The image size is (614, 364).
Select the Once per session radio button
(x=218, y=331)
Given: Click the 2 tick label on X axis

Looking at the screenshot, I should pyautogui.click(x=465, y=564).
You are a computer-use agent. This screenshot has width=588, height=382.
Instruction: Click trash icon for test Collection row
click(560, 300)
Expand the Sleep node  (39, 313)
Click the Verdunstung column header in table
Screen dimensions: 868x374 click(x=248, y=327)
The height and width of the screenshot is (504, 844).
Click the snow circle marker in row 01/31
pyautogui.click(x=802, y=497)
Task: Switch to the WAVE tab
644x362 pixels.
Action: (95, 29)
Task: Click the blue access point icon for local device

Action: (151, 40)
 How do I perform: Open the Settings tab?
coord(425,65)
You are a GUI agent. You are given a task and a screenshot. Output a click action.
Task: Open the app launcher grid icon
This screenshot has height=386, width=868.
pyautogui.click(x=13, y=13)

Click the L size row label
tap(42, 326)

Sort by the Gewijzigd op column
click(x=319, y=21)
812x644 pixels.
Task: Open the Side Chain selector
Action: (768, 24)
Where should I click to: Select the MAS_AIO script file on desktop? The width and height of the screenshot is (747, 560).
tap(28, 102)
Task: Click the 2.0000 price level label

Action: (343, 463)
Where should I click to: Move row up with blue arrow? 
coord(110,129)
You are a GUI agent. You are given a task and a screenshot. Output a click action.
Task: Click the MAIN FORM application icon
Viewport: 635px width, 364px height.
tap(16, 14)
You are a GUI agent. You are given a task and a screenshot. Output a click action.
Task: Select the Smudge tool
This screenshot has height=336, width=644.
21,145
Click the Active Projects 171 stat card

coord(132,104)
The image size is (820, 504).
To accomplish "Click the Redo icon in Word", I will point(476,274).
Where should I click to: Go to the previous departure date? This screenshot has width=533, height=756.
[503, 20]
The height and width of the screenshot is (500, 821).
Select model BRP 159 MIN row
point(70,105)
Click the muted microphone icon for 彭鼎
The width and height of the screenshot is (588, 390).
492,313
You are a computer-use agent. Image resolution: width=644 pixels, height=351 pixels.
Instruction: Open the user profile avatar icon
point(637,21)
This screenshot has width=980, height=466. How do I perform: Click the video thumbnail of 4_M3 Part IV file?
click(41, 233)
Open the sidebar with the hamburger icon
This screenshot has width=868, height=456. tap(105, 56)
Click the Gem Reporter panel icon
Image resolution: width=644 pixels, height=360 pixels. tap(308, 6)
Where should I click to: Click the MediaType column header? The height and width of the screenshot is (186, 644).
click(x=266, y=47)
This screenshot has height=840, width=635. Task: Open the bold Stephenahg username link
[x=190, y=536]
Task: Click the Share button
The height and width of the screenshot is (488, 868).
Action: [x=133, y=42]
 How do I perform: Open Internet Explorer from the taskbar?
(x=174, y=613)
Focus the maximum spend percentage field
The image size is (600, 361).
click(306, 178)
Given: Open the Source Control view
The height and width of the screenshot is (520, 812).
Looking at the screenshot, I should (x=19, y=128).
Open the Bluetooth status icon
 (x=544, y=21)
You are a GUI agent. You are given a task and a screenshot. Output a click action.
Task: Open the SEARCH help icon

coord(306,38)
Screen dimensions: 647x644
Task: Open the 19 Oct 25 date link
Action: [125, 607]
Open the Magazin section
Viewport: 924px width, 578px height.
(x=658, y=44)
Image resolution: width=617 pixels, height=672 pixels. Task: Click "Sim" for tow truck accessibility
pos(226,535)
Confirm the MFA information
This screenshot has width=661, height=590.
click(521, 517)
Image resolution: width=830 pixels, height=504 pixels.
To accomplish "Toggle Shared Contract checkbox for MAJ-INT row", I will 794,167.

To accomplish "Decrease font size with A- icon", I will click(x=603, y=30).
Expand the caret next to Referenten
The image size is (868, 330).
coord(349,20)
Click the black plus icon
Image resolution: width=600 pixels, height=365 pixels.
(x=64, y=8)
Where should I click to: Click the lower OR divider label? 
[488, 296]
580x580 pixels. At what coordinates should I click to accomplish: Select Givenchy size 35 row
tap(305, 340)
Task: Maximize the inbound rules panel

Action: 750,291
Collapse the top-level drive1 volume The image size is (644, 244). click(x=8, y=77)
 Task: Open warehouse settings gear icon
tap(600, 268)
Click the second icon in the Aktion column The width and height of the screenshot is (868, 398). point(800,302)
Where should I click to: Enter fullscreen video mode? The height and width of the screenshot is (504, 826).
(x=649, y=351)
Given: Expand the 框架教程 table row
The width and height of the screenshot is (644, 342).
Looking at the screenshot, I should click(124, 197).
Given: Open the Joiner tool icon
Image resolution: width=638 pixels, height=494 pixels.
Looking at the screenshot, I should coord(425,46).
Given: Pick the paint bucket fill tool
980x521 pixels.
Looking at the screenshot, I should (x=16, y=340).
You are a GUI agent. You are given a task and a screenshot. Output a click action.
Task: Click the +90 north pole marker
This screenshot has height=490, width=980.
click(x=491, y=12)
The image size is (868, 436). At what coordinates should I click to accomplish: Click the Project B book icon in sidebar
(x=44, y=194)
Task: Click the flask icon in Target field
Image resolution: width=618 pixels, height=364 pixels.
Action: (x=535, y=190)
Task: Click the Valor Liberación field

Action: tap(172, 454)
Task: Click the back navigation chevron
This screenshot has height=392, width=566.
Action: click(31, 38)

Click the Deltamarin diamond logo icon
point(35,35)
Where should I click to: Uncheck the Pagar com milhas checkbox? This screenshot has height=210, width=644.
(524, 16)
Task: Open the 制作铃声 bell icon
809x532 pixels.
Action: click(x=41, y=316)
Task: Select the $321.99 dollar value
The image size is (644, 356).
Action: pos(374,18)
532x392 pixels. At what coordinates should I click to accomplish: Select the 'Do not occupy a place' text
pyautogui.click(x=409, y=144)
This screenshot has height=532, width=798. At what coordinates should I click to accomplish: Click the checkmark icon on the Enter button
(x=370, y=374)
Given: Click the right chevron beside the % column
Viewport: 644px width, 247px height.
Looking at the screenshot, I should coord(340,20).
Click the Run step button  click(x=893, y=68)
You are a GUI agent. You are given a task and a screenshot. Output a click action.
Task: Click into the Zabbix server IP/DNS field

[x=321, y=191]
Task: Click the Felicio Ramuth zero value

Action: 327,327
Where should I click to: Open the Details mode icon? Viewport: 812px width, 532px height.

▶ _Assignment_
List every line above containing the word "computer".

▶ _Response to this exercise_
You are a computer-use agent. This screenshot has width=588, height=382.
You are a computer-use agent. Image resolution: width=644 pixels, height=351 pixels.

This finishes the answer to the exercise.